米下院、トランプ氏非難の決議案可決 「人種差別」で
【ワシントン=中村亮】米議会下院は16日、祖先が外国出身の女性議員に対して「国に帰った方が良い」と発言したトランプ大統領を厳しく非難する決議案を可決した。野党・民主党は人種差別をあおる恐れがあると懸念を強めて緊急で決議をとりまとめた。米メディアによると与党・共和党から賛成に回ったのは4人にとどまり、人種問題を巡る党派対立が浮き彫りになった。
決議はトランプ氏の発言について「非白人などに対する恐怖や憎悪を正当化し、増幅させるものであり強く非難する」と明記した。「暴力や圧政から逃れた難民に対して米国が開かれ続けることを下院は確約する」と強調した。ペロシ下院議長は「トランプ氏のコメントは人種差別的だ」と批判した。
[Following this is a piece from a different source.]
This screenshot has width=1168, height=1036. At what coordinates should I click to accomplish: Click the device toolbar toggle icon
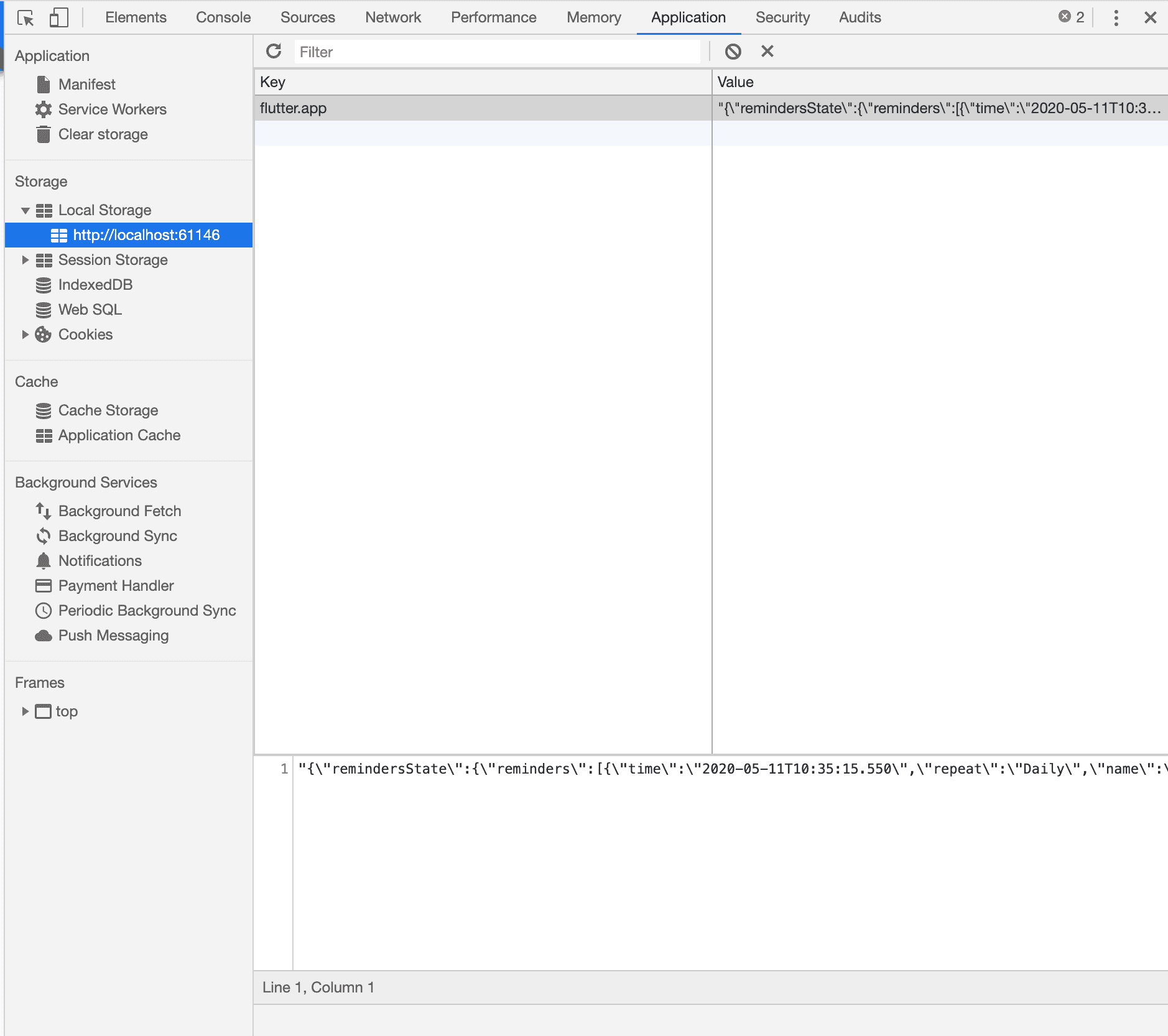click(58, 17)
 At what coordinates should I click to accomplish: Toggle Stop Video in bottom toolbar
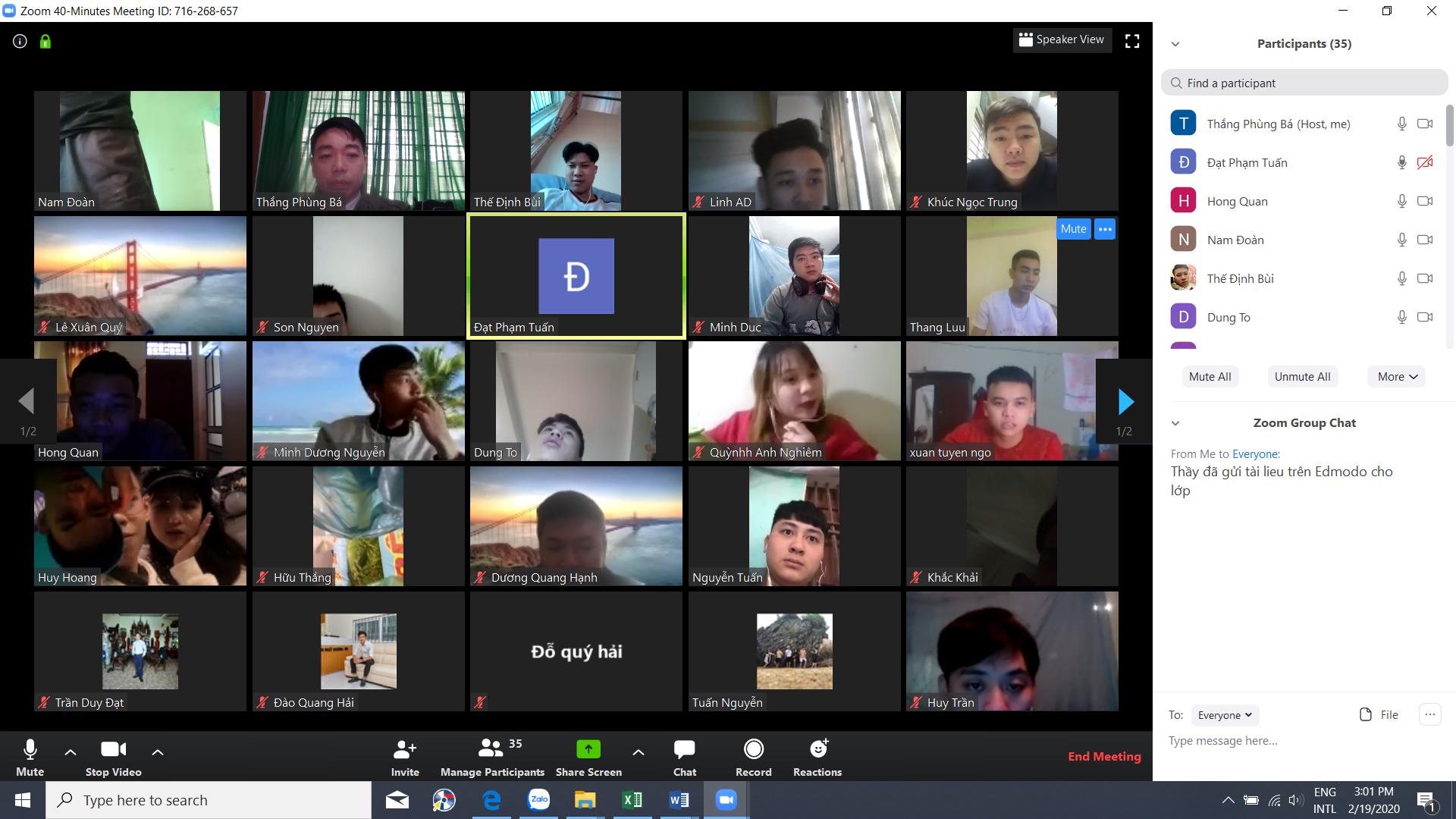click(113, 758)
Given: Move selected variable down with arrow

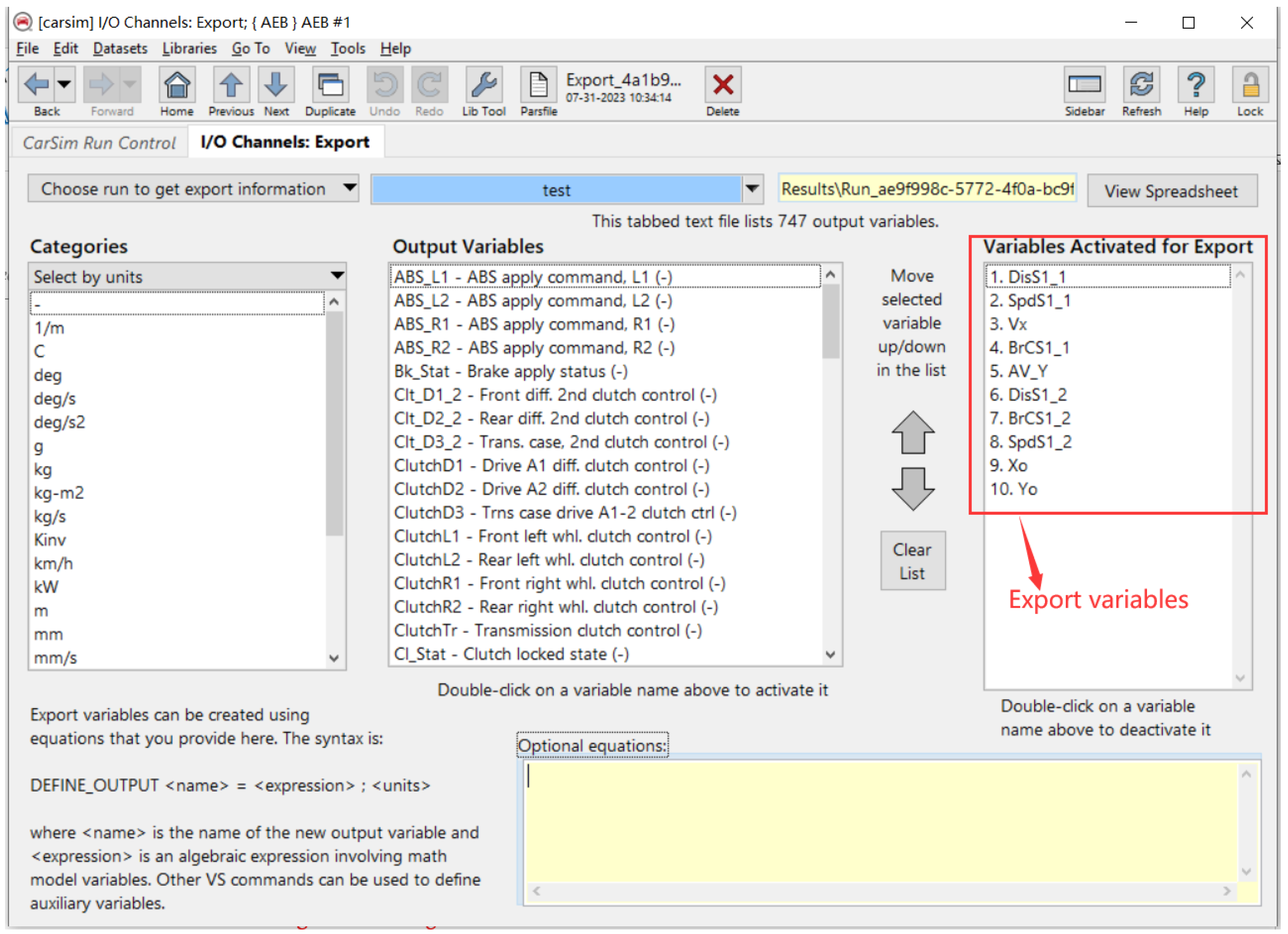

トランプ氏は採決に先だって「私は人種差別主義者ではない!」とツイッターで反論した。採決を巡って「共和党は弱みを見せて(民主党の)ワナにかかってはいけない」と強調し、決議に反対するよう促していた。
トランプ氏は14~15日にかけて、幼少期にソマリアから米国に移住したイルハン・オマル下院議員らに対して「国に帰った方が良い」と主張。民主党やメディアから猛反発を受けたが「多くの人が賛成している」と強弁して発言を撤回しない考えを示していた。